(Collected data)
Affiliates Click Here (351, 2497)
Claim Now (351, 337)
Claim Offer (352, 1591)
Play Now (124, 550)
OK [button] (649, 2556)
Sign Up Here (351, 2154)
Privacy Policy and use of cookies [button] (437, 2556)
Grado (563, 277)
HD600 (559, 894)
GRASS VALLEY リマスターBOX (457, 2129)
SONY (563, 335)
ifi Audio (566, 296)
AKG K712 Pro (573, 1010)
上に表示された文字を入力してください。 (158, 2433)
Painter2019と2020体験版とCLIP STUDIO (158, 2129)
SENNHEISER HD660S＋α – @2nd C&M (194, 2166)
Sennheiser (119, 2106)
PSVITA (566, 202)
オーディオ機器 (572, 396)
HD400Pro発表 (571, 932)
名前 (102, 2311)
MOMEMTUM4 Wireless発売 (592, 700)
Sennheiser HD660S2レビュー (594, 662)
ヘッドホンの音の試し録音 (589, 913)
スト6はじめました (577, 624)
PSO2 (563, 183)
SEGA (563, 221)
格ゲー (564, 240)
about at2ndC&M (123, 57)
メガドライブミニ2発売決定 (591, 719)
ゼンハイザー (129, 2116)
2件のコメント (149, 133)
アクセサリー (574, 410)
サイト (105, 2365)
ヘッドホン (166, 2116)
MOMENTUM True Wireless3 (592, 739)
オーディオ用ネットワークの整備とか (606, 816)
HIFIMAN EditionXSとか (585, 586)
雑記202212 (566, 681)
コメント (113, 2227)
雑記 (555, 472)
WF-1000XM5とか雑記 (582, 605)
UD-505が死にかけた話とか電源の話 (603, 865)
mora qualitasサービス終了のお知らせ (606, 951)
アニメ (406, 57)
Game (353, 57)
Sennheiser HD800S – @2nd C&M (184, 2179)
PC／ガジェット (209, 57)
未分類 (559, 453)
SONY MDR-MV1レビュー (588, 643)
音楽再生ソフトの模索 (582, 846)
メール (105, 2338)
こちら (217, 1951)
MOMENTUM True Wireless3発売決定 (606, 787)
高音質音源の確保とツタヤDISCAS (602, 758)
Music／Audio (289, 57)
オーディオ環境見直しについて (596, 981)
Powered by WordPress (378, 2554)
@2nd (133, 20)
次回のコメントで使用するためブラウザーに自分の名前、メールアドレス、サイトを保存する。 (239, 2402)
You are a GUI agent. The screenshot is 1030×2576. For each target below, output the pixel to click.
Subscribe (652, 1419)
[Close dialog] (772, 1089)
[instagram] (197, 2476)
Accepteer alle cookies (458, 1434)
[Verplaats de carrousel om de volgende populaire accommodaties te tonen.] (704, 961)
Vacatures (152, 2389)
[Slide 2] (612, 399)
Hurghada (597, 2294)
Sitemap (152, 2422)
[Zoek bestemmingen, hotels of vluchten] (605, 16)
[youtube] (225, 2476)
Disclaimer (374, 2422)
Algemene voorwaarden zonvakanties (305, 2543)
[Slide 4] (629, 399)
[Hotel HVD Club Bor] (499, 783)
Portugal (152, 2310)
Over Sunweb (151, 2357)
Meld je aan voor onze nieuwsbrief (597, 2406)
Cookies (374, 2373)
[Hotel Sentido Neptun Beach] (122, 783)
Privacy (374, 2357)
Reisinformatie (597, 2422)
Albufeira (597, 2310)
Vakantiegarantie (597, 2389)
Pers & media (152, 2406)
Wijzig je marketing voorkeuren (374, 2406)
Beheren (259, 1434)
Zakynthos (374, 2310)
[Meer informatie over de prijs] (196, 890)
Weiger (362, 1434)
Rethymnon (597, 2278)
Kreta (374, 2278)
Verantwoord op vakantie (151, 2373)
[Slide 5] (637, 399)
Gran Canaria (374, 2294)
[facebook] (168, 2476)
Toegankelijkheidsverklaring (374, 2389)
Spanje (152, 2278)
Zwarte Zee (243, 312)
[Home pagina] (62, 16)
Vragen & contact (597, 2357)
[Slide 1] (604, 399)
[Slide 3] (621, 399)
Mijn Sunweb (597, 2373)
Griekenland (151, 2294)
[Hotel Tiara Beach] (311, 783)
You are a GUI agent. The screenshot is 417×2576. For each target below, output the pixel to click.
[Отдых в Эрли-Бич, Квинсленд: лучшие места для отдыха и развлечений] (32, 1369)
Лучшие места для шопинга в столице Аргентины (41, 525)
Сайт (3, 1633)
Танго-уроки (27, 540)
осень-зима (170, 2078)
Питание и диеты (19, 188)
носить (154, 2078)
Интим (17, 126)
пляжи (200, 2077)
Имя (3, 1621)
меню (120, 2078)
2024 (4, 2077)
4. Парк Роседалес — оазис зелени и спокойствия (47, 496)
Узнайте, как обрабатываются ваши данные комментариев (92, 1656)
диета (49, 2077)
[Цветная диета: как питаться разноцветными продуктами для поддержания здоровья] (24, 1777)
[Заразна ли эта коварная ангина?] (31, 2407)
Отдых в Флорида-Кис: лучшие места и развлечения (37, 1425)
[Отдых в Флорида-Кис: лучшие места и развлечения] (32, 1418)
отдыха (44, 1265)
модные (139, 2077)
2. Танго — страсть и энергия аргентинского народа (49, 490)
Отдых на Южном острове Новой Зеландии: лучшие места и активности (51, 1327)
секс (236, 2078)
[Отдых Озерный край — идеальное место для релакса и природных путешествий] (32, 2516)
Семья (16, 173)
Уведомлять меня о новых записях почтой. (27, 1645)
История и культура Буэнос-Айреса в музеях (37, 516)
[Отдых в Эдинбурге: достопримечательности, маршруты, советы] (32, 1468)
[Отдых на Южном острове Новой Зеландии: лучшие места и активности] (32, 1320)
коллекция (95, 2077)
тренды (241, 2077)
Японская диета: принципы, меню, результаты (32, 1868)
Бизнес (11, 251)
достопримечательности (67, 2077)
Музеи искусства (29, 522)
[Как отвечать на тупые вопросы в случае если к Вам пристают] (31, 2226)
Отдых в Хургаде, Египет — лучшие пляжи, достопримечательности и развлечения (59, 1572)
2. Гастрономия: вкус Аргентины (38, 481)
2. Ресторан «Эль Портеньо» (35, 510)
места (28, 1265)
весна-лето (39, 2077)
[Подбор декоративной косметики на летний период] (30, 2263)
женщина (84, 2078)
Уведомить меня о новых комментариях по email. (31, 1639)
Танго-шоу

* _Task brief_:
Copy all the lines above that hold the string "острове".

* _Response to this task_:
Отдых на Южном острове Новой Зеландии: лучшие места и активности (51, 1327)
[Отдых на Южном острове Новой Зеландии: лучшие места и активности] (32, 1320)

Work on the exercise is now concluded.